Lay out the data from the start through the line with "Action: click(x=395, y=541)" as a numbered list, leaving out blank lines.

━━━ RECORDS

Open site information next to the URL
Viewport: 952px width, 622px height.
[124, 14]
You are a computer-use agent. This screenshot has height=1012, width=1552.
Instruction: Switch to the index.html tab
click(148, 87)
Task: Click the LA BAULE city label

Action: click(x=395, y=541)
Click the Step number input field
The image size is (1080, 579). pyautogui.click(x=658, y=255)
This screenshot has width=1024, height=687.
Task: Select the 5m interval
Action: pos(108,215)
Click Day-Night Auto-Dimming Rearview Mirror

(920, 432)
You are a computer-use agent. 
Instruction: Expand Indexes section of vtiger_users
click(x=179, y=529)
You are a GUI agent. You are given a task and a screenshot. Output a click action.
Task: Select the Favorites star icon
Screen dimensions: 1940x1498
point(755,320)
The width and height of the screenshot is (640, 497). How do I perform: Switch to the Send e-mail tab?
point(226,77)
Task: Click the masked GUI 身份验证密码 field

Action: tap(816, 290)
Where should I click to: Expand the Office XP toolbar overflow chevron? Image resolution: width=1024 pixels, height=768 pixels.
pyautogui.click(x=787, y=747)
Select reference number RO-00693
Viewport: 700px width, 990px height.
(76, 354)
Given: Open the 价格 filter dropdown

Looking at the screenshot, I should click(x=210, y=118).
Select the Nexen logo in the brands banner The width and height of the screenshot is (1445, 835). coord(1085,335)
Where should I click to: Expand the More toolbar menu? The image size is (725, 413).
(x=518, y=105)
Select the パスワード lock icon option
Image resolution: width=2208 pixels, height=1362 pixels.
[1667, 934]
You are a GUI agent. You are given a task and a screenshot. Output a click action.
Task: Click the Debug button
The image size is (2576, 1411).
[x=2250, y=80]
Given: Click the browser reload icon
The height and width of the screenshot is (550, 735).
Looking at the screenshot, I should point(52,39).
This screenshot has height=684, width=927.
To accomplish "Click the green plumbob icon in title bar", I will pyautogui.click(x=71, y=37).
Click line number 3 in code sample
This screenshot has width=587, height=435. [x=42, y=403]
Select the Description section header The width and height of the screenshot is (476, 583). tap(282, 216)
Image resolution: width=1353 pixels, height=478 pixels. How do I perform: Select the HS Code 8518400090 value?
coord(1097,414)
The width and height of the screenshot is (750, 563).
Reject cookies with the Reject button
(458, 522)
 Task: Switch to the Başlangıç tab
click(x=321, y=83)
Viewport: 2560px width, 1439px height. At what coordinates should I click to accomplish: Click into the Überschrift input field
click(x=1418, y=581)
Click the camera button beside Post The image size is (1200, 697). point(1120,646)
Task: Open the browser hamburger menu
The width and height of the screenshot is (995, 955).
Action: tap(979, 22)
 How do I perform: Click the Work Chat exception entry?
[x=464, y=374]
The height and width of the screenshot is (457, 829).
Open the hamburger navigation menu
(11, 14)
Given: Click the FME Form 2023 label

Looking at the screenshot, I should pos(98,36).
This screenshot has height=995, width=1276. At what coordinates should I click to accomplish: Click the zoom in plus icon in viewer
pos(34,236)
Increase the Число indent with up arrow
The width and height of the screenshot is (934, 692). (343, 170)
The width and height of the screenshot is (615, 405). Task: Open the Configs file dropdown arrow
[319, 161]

━━━━━━

## WRITTEN ANSWER
1. Open site information next to the URL
2. Viewport: 952px width, 622px height.
3. [124, 14]
4. You are a computer-use agent. This screenshot has height=1012, width=1552.
5. Instruction: Switch to the index.html tab
6. click(148, 87)
7. Task: Click the LA BAULE city label
8. Action: click(x=395, y=541)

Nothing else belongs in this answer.